In the book buying example you can add the book to your basket, or fail. Purchase it, or not. You can’t half-add or half-purchase a book. There’s one copy in stock and only one person will get it the next day. If both customers can continue through the order process to the end (i.e. make payment) the lack of consistency between what’s in stock and what’s in the system will cause an issue. Maybe not a huge issue in this case – someone’s either going to be bored on vacation or spilling soup – but scale this up to thousands of inconsistencies and give them a monetary value (e.g. trades on a financial exchange where there’s an inconsistency between what you think you’ve bought or sold and what the exchange record states) and it’s a huge issue.
We might solve consistency by utilising a database. At the correct moment in the book order process the number of War and Peace books-in-stock is decremented by one. When the other customer reaches this point, the cupboard is bare and the order process will alert them to this without continuing to payment. The first operates fully, the second not at all.

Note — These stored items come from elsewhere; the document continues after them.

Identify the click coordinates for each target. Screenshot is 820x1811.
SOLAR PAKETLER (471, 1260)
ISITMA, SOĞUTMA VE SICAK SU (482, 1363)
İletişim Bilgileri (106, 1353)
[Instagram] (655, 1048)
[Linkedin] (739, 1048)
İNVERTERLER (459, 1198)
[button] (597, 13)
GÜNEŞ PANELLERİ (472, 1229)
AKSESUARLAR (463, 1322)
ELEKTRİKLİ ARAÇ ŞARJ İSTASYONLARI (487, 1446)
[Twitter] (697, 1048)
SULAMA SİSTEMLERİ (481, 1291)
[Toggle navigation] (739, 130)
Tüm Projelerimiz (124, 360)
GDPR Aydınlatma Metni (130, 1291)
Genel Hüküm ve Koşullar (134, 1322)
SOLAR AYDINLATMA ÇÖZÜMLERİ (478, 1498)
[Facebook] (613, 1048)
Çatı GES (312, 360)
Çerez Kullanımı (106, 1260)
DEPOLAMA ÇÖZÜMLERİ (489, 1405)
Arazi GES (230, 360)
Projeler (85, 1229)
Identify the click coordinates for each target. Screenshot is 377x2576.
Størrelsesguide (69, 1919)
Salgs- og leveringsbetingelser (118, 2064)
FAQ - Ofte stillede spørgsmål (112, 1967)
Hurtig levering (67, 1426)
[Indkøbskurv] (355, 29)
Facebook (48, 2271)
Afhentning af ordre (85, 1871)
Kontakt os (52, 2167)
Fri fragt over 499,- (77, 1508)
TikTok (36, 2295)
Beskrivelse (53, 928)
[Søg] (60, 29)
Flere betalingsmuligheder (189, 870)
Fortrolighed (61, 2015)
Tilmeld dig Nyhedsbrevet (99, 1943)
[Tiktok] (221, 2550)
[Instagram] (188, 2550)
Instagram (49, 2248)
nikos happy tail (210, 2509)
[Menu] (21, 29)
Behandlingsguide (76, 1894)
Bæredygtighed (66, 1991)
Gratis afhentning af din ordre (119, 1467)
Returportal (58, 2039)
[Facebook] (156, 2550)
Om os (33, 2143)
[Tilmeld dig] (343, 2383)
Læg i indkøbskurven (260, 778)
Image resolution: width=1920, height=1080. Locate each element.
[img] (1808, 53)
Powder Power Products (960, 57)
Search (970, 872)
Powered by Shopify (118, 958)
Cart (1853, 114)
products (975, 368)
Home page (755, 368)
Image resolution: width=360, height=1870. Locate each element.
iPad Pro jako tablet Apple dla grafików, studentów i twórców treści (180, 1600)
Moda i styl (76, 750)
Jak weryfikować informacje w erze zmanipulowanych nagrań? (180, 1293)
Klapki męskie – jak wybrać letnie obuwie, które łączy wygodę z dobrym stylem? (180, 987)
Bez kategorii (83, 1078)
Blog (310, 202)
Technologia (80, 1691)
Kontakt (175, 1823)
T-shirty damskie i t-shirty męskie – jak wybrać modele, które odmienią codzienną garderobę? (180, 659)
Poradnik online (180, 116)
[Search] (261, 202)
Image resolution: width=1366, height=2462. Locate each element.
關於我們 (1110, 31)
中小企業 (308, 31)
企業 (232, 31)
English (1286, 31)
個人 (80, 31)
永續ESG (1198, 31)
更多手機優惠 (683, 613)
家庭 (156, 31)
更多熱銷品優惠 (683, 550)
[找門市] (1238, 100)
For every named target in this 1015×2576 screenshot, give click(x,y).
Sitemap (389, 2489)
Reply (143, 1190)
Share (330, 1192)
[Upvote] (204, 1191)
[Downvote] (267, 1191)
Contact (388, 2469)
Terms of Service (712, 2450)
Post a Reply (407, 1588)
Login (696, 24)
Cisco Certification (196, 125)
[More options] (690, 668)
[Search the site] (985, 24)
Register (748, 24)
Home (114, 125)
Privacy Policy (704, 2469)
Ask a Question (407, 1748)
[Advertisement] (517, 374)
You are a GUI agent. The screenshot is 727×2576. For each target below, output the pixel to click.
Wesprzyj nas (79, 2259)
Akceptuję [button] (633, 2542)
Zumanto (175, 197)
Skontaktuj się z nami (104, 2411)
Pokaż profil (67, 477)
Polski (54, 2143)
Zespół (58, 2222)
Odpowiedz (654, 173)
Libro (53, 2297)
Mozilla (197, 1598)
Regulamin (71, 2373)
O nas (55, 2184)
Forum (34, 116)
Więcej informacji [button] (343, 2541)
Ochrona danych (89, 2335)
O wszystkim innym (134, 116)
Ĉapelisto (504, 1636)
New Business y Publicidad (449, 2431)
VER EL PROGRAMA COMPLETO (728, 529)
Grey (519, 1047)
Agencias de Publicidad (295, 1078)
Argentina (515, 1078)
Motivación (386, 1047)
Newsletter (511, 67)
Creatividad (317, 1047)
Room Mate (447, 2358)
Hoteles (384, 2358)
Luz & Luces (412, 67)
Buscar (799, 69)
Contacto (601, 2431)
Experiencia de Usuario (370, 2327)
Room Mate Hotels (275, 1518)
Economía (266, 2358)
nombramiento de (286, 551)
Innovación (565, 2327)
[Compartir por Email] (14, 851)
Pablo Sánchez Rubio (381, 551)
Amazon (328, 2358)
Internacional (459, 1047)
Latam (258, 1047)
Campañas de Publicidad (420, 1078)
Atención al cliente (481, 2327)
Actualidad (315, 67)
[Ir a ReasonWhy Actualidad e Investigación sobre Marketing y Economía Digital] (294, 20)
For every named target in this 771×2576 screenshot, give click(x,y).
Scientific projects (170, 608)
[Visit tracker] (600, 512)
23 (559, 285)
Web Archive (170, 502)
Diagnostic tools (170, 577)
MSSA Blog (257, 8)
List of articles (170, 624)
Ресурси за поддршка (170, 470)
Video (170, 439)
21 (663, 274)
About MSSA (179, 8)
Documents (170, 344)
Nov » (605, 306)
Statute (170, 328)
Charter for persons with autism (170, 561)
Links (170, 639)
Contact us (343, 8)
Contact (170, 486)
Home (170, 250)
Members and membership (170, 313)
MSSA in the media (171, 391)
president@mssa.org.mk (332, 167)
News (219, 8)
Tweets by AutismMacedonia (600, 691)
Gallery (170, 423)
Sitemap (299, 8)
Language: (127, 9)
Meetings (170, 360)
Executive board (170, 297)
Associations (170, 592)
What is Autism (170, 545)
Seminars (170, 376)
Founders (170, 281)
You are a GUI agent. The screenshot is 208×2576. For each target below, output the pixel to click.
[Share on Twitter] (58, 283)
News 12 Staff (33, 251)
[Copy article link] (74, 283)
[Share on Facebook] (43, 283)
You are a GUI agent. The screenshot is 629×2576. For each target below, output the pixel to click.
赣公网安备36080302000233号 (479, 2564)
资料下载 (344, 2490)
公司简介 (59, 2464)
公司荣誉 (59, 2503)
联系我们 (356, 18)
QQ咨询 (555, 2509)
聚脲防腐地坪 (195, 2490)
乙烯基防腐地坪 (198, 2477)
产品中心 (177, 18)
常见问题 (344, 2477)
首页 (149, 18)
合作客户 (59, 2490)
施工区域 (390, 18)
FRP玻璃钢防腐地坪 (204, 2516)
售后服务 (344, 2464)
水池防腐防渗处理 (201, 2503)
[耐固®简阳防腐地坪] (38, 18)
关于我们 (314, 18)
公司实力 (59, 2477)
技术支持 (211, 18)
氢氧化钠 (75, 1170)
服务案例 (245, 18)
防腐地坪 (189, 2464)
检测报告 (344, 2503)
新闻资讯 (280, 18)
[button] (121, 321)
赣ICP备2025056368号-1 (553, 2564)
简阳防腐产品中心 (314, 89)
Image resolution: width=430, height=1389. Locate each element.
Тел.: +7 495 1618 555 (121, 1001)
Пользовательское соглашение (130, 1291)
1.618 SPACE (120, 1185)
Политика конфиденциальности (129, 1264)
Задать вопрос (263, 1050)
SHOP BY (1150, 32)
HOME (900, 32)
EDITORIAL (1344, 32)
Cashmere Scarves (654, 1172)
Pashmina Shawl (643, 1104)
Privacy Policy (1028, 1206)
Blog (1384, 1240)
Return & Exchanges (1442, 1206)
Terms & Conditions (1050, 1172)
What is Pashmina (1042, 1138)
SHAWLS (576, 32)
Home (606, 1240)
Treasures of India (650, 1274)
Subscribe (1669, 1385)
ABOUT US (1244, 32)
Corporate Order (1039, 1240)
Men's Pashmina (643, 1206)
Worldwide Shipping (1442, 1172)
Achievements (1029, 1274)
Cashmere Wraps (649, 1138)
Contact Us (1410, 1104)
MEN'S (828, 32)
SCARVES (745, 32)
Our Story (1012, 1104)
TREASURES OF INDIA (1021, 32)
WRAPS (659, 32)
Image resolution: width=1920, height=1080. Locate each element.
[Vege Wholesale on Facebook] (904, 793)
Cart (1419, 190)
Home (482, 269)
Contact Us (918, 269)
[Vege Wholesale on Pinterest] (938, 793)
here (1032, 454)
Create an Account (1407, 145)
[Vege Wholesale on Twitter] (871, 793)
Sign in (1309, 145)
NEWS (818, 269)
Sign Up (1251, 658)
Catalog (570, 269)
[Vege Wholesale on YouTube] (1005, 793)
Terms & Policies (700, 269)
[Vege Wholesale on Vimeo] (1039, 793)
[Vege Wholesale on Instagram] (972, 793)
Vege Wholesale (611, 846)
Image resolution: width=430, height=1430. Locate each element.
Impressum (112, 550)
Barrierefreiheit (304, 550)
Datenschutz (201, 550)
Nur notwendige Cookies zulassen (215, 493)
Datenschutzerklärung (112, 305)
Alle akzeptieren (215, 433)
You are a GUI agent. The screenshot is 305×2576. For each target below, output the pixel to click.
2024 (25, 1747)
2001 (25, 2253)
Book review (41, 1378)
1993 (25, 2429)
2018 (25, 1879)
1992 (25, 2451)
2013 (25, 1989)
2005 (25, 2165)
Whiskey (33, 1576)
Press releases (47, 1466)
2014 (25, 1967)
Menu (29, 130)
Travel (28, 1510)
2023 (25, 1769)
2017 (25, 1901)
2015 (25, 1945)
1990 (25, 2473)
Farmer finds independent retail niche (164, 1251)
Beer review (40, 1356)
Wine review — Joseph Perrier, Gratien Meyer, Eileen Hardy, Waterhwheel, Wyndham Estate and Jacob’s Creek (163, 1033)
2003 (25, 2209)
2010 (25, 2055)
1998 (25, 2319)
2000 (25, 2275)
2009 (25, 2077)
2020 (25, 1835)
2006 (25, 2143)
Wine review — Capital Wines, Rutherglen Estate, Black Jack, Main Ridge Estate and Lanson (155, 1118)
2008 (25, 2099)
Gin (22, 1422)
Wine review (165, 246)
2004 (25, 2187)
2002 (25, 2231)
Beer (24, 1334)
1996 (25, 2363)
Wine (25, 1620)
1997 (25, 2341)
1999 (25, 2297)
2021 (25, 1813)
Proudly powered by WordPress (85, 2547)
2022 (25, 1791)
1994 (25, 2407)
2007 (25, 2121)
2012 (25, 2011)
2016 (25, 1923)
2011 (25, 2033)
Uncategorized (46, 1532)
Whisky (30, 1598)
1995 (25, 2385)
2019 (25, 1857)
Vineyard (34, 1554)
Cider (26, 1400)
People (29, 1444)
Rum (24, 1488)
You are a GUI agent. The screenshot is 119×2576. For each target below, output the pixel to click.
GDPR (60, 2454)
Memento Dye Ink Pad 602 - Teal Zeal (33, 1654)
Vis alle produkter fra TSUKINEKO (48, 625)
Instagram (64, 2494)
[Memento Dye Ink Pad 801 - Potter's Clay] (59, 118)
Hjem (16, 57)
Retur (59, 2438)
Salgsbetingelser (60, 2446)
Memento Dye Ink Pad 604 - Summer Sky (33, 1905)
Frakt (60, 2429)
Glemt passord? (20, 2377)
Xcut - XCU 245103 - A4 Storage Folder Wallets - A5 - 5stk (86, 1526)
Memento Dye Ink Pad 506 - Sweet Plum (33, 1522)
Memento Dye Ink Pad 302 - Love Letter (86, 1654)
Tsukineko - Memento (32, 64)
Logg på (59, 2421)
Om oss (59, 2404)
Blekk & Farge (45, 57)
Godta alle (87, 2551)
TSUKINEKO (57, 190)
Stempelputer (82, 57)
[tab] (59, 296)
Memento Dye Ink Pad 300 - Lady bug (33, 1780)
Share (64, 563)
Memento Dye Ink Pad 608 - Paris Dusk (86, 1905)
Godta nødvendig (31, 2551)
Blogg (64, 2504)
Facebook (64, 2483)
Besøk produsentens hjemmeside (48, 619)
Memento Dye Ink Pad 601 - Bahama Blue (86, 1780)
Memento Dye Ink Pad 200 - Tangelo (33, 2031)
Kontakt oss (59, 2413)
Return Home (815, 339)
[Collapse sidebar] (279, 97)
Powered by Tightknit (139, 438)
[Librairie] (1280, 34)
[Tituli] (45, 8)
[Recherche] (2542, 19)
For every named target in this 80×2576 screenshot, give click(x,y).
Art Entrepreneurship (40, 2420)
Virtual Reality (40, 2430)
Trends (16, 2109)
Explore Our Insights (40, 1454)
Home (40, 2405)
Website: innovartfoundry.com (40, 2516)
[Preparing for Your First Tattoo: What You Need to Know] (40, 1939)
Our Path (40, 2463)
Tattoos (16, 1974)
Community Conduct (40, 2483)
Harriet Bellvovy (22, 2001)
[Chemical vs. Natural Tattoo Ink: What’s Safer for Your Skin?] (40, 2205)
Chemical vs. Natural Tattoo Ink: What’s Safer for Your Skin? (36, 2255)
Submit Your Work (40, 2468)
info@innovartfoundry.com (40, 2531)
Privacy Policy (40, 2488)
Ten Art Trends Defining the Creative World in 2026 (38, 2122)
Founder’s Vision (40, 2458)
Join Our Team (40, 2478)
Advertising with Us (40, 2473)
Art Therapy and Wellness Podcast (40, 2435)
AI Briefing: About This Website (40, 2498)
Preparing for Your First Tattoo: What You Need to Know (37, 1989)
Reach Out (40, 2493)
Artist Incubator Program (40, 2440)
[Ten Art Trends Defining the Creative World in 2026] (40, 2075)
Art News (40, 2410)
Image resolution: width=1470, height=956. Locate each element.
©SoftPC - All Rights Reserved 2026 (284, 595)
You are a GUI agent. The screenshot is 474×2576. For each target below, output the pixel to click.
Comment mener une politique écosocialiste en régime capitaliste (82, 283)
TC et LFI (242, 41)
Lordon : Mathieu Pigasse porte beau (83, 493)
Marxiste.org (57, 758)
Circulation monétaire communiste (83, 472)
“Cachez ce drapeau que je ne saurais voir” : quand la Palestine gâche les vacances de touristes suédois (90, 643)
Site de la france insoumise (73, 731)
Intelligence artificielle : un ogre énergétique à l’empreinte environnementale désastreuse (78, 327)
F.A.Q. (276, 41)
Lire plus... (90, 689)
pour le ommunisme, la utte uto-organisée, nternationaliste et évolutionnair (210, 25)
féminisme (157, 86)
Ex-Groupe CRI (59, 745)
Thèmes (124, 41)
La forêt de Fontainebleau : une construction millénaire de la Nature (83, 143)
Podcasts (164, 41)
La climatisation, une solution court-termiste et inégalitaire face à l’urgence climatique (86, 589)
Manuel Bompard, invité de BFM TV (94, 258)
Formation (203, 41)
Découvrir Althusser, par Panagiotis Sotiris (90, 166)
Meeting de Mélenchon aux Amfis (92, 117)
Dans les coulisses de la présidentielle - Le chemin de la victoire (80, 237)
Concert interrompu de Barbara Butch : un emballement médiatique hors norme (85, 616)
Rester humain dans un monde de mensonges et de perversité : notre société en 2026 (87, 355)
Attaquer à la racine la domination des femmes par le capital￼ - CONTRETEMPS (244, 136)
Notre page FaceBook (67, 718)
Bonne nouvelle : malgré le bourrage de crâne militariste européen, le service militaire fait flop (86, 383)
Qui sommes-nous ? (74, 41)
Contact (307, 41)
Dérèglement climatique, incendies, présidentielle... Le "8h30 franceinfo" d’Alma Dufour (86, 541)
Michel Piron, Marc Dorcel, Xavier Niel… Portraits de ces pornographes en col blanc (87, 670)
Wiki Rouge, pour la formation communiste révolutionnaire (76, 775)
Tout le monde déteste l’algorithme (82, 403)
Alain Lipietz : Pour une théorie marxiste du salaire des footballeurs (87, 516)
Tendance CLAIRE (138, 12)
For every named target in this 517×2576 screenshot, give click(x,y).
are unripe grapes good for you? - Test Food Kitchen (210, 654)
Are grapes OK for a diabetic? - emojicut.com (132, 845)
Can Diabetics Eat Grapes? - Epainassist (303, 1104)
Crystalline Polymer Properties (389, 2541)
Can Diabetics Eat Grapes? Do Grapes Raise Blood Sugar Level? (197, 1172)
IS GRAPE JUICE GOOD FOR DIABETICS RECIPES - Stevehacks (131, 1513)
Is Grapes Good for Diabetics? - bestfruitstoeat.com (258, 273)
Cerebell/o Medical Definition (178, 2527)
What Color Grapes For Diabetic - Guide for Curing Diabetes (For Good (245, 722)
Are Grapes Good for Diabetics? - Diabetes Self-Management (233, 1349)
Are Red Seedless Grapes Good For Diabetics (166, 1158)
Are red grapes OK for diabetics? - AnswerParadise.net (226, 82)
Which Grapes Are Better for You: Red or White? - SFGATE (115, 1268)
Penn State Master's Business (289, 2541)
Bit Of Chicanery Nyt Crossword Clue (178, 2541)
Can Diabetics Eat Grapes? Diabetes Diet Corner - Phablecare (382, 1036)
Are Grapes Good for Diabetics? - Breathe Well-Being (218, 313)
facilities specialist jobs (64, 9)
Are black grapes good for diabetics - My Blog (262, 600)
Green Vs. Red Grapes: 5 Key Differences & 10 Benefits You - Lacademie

Databases are great at this because they focus on ACID properties and give us Consistency by also giving us Isolation, so that when Customer One is reducing books-in-stock by one, and simultaneously increasing books-in-basket by one, any intermediate states are isolated from Customer Two, who has to wait a few milliseconds while the data store is made consistent.
Availability
Availability means just that – the service is available (to operate fully or not as above). When you buy the book you want to get a response, not some browser message about the web site being uncommunicative. Gilbert & Lynch in their proof of CAP Theorem make the good point that availability most often deserts you when you need it most – sites tend to go down at busy periods precisely because they are busy. A service that’s available but not being accessed is of no benefit to anyone.
Partition Tolerance
If your application and database runs on one box then (ignoring scale issues and assuming all your code is perfect) your server acts as a kind of atomic processor in that it either works or doesn’t (i.e. if it has crashed it’s not available, but it won’t cause data inconsistency either).
Once you start to spread data and logic around different nodes then there’s a risk of partitions forming. A partition happens when, say, a network cable gets chopped, and Node A can no longer communicate with Node B. With the kind of distribution capabilities the web provides, temporary partitions are a relatively common occurrence and, as I said earlier, they’re also not that rare inside global corporations with multiple data centres.